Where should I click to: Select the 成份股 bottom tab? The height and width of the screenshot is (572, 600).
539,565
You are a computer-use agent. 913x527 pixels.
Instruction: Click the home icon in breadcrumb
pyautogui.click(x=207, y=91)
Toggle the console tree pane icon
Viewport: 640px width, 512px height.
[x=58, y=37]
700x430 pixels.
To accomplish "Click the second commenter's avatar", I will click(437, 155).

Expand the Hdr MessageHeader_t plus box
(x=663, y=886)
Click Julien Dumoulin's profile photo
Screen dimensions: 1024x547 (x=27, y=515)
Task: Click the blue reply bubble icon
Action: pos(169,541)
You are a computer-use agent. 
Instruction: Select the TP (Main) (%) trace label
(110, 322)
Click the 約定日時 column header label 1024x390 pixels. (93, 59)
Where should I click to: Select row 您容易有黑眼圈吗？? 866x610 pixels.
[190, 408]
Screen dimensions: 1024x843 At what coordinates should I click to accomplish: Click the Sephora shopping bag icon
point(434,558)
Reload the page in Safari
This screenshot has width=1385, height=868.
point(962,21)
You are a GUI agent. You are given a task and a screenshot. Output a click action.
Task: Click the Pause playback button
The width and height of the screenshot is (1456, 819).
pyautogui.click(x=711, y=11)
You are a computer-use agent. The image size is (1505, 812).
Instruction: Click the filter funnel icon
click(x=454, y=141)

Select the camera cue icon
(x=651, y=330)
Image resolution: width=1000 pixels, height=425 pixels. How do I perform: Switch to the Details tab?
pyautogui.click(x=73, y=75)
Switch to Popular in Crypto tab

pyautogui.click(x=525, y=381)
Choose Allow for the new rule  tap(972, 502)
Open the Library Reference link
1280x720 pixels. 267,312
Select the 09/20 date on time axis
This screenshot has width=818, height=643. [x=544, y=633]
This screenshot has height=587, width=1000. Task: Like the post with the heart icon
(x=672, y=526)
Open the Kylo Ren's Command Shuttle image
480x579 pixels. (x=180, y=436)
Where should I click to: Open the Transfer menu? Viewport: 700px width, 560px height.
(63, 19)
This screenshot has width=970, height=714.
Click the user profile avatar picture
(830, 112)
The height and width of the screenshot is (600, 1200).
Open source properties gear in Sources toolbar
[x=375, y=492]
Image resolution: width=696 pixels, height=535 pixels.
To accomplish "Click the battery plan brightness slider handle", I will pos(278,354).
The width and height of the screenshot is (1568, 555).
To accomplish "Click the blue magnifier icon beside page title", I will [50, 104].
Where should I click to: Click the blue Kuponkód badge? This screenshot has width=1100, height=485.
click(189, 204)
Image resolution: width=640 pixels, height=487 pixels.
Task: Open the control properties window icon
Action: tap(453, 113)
--
- _WHAT YOU HAVE TO DO_:
Select the lines in this material that hold the word "will", leaving none out.

- _WRITTEN SOLUTION_:
To accomplish "Click the second commenter's avatar", I will click(437, 155).
To accomplish "Click the battery plan brightness slider handle", I will pos(278,354).
To accomplish "Click the blue magnifier icon beside page title", I will [50, 104].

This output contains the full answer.